Вера снова мотнула головой, но уже слабее. Она силилась раскрыть пошире глаза, но не могла; перед глазами темнело, к горлу опять подступала противная тошнота. Уже проваливаясь в полную темноту, она услыхала, как будто издалека, взволнованный голос медсестры:
– Доктор, давление резко падает. Больше нельзя тянуть.
– Вот зараза упёртая! – выругался в последний раз врач и живо принялся за дело.
Придя в себя после операции, лёжа под капельницами, Вера с облегчением вздохнула: «Жива».
3.
Наступил 1953-й год. А с ним пришло страшное известие о смерти Сталина. Отовсюду на разные лады было слышно одно – «Отец народа и вождь пролетариата умер»; «Товарища Сталина больше нет». По всей стране был объявлен траур. В день смерти и в день похорон все заводские гудки и все автомобили по стране ровно минуту гудели, оглушая окрестности. И у всех людей на лицах было общее выражение горя и ужаса, и у всех был один общий вопрос: «Что же теперь делать?»
Плакали все – и взрослые, и дети, плакали и стенали, хватаясь за головы: «Что же теперь будет? Как жить дальше?»

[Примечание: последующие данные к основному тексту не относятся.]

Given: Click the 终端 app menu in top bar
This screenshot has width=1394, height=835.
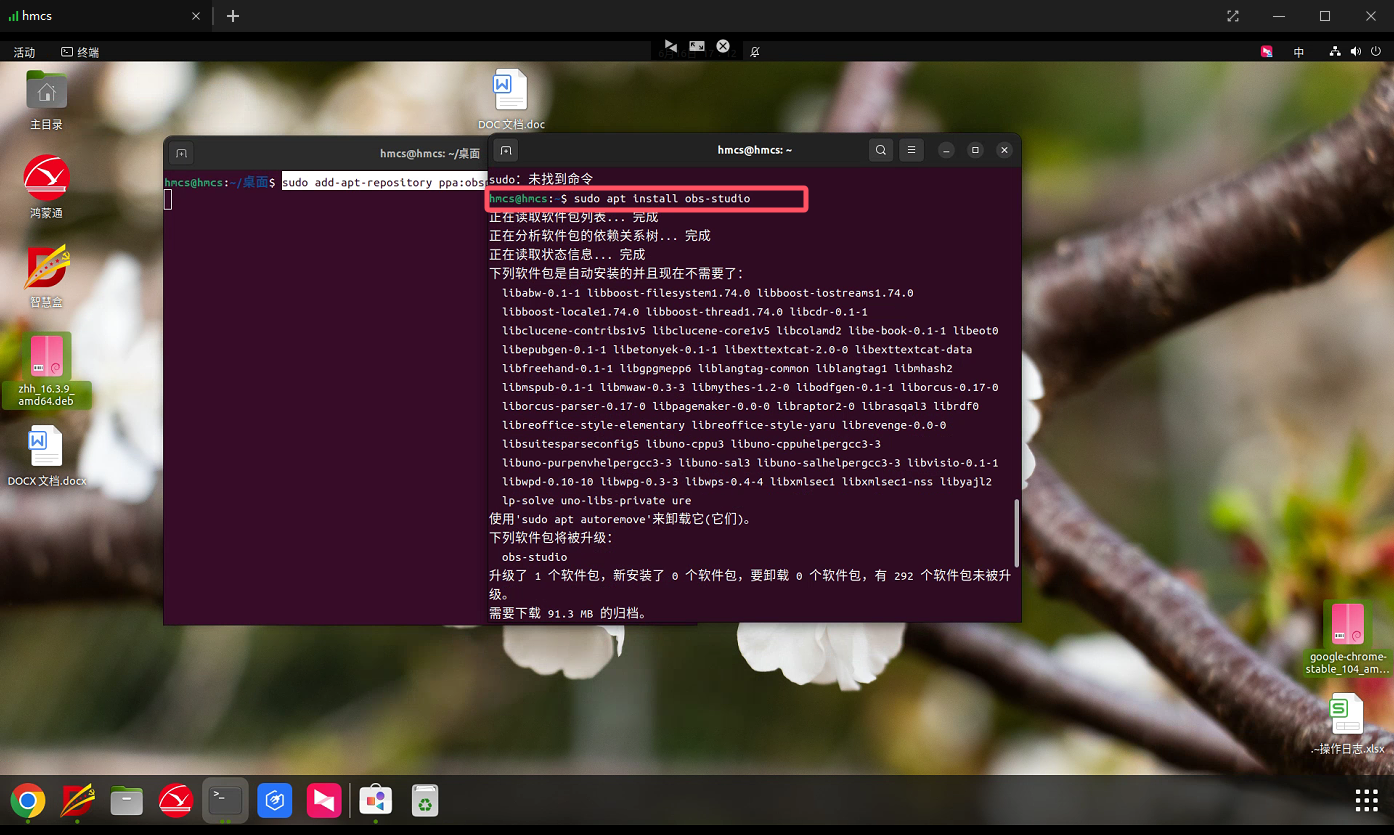Looking at the screenshot, I should coord(80,52).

В связи со смертью Сталина была объявлена большая амнистия. Тысячи заключённых были отпущены на волю. Народ ликовал.
Две тысячи лет назад Ирод, умирая, отдал приказ в день его смерти казнить всех мужей – оставить тысячи вдов, желая таким образом запечатлеть в истории свою смерть, заставив тысячи женщин рыдать в день его смерти, и потом в каждую годовщину (к счастью, его приказ не был исполнен). Смерть Сталина увековечили иным образом – отпустив на волю тысячи томившихся за решёткой мужей – кроме убийц и политзаключённых.

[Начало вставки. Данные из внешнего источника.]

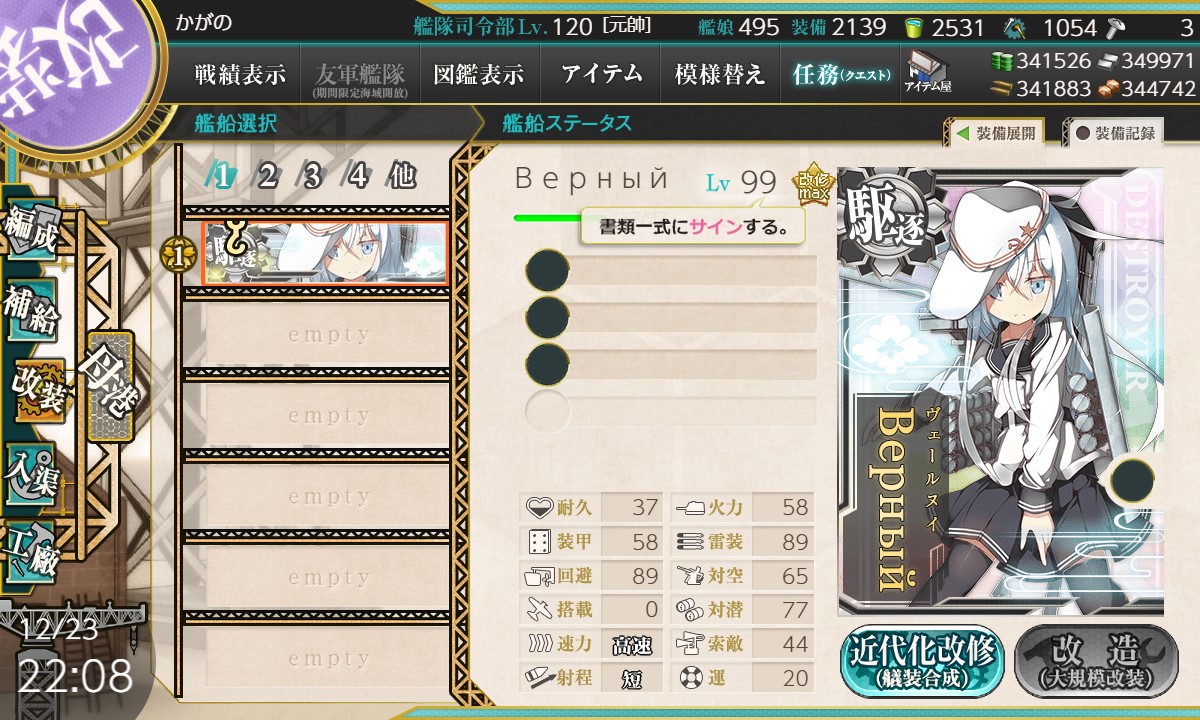Click the 改造 remodel button
Image resolution: width=1200 pixels, height=720 pixels.
[1094, 662]
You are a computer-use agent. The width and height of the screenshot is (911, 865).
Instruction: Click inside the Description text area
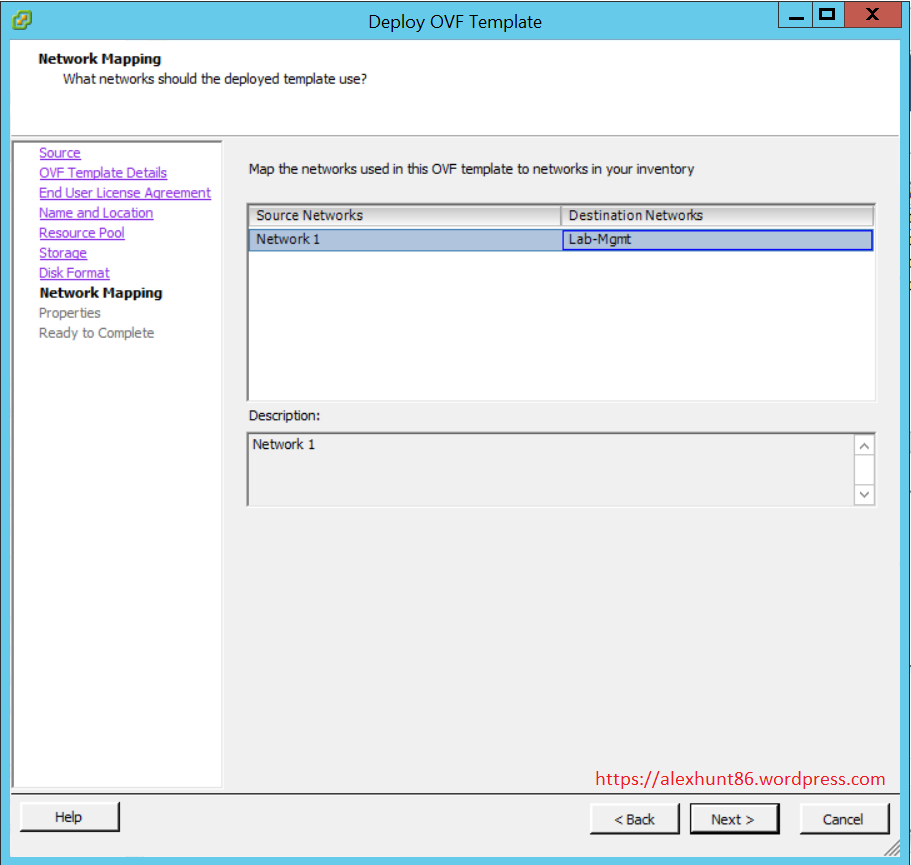pos(550,469)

Под амнистию попал и Захар Анфаров. Отсидев три года, меньше половины срока, он всё же был отпущен. А позже с него и судимость сняли, полностью оправдали, поскольку злополучный кладовщик, на счастье Захара, снова попался на таком же деле. Так что имя Захара было полностью очищено, хотя три года жизни ему никто не мог вернуть, да и в армию вернуться он не смог. Оправдали – не оправдали, а судимость была. Хоть и по ошибке. Не важно.

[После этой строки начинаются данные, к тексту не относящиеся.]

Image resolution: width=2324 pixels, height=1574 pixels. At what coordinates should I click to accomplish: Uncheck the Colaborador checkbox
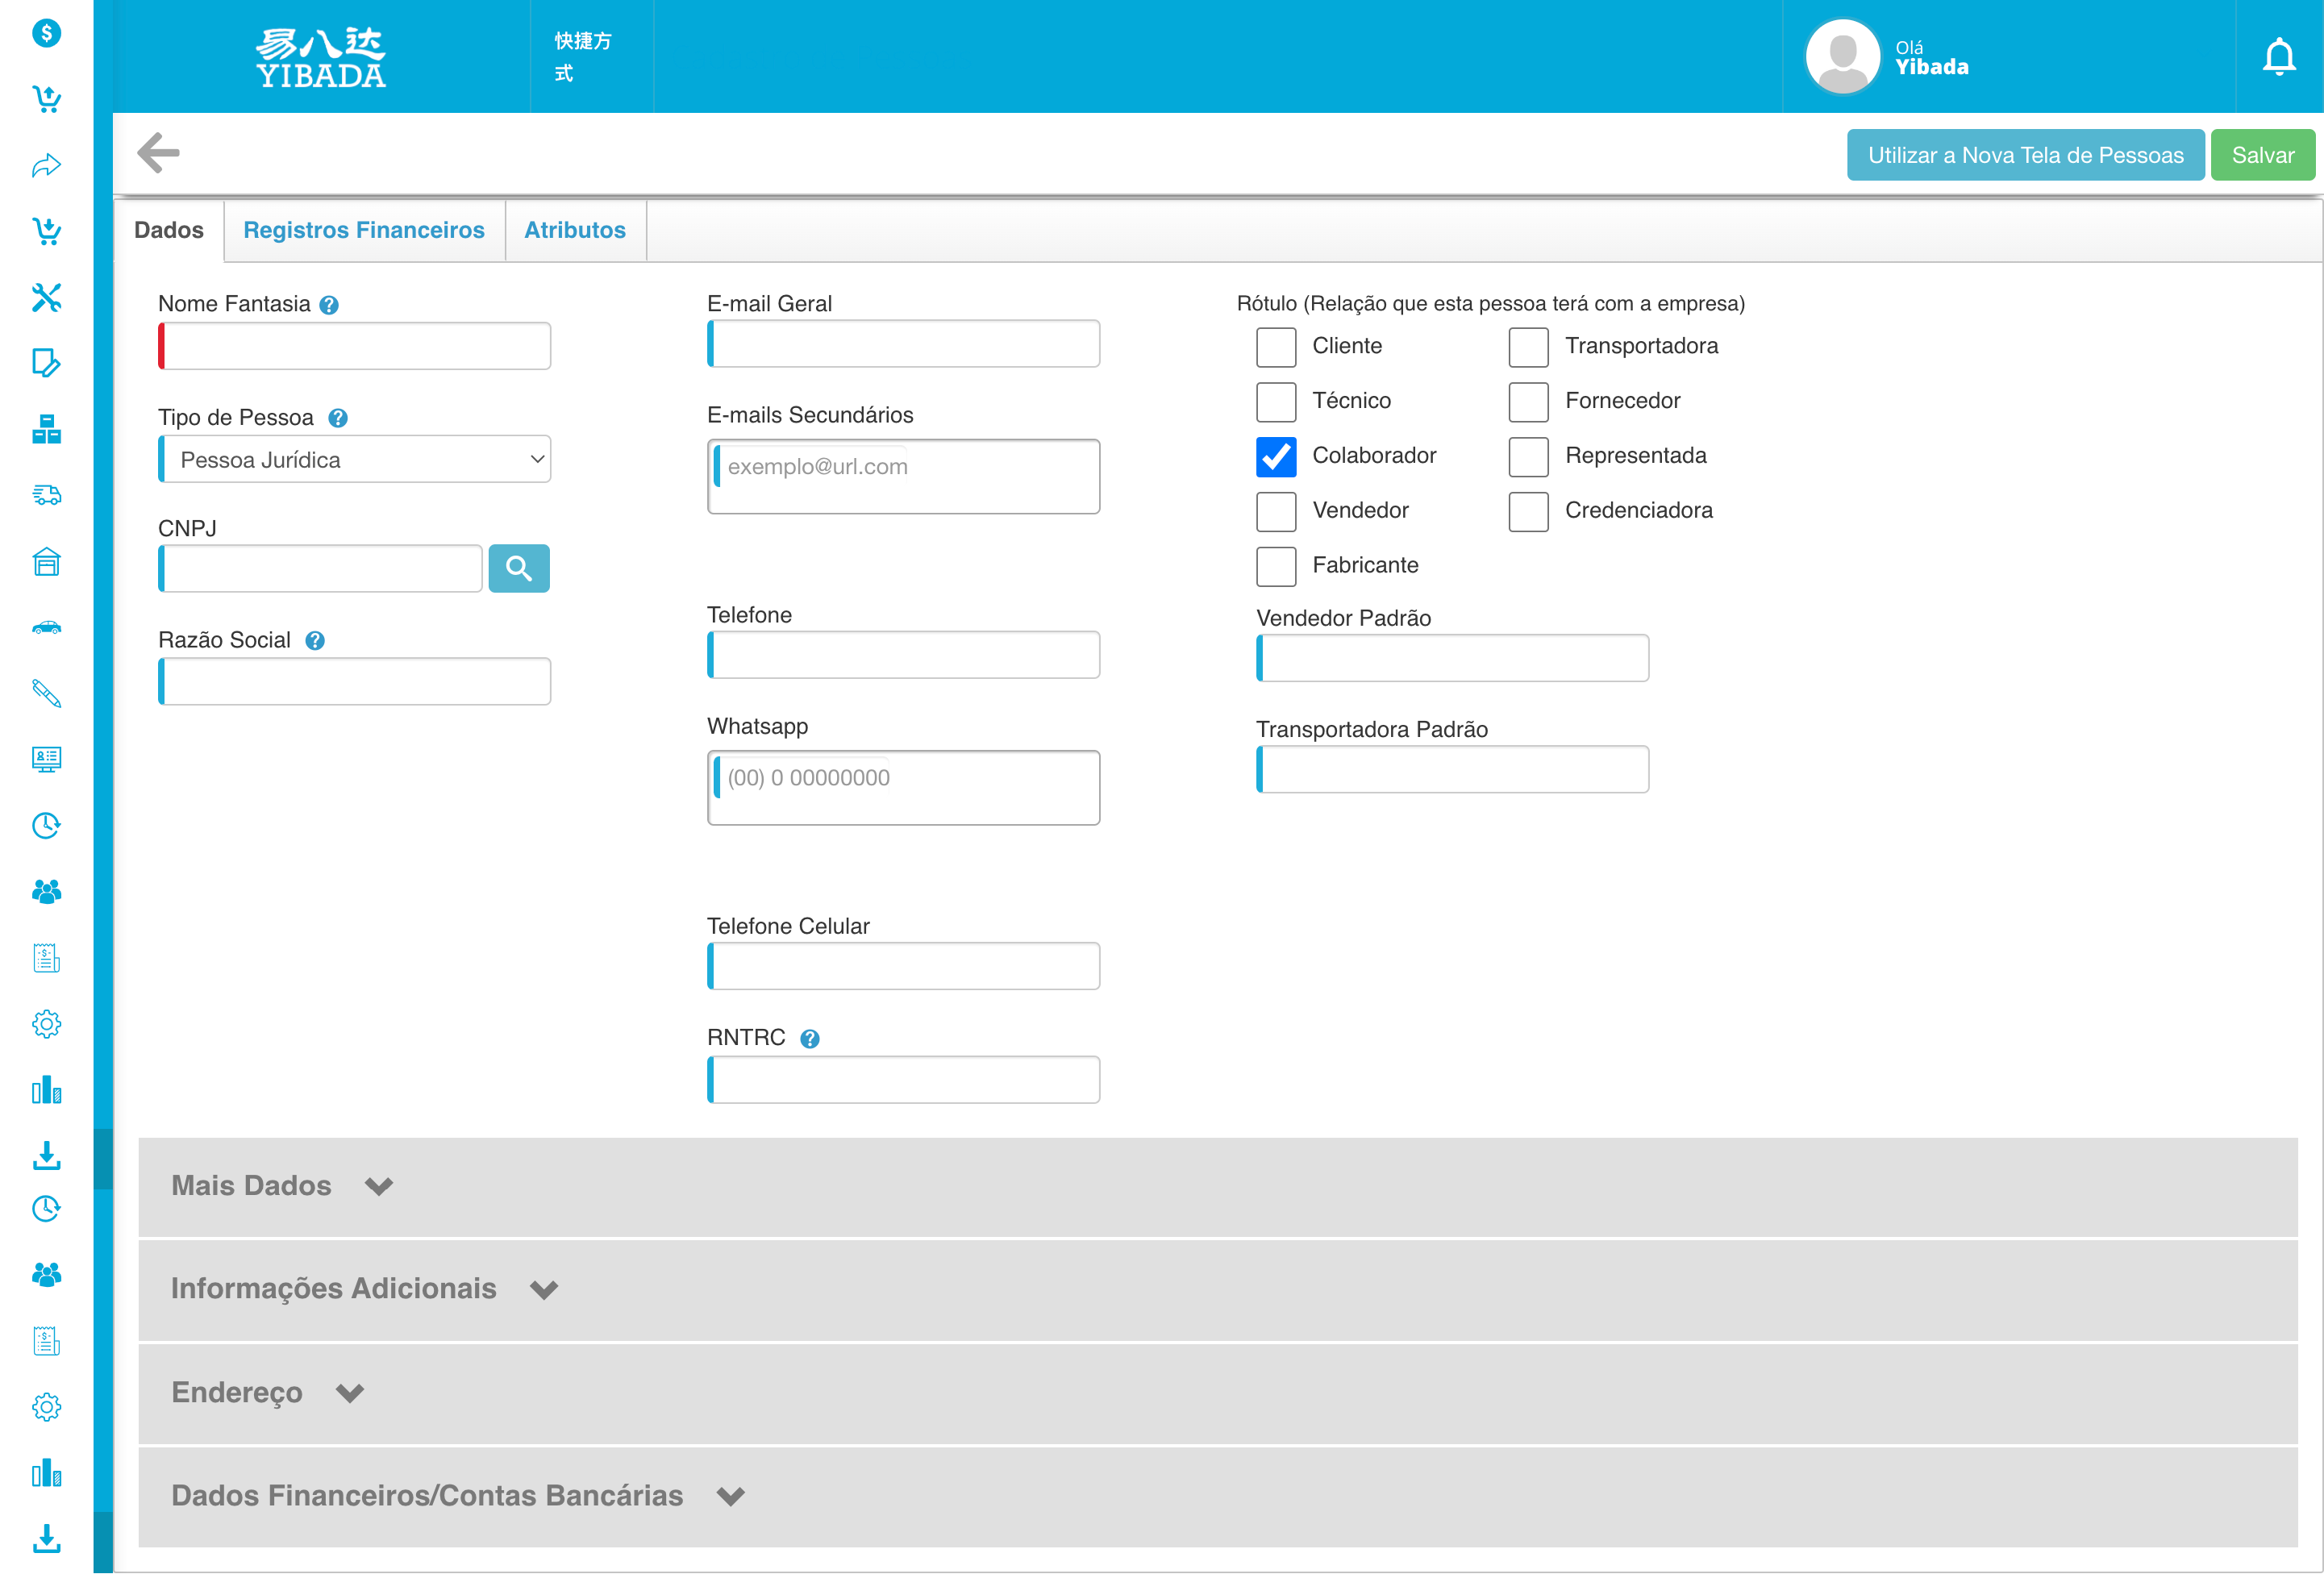(1275, 456)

Захар вернулся в Осиновку. Там они с Шурой пожили ещё какое-то время – около года. А тогда Захар получил небольшой участок земли на холме, по улице Мичурина. Затем пришлось подождать ещё полгода, пока построили дом. И вот Шура с Захаром и семилетним Толиком перебрались в свой собственный новый дом.
Шура продолжала работать в своём продуктовом магазине. Захар устроился по части снабжения. Водил самосвал, возил комбикорма, пшеницу. Обзавелись хозяйством. Всё пошло на лад.
4.
Вера нашла новую работу, в офицерской столовой. Далеко от дома, километра два вниз по реке, мимо школы Осиновской.
Однажды Вера обратила внимание, что один офицер – майор, проявляет к ней неоднозначный интерес. Веру это, с одной стороны, смутило, а с другой – польстило. Она не была сторонницей романов на стороне, но внимание майора, красивого, стройного, подтянутого мужчины средних лет было ей более чем приятно. Вера не собиралась изменять мужу, она даже не думала о том, что будет впереди. Она просто вежливо принимала лёгкие знаки внимания со стороны Володи – так, оказалось, звали Вериного ухажёра. Она снова чувствовала себя молодой желанной женщиной, у ног которой весь мир.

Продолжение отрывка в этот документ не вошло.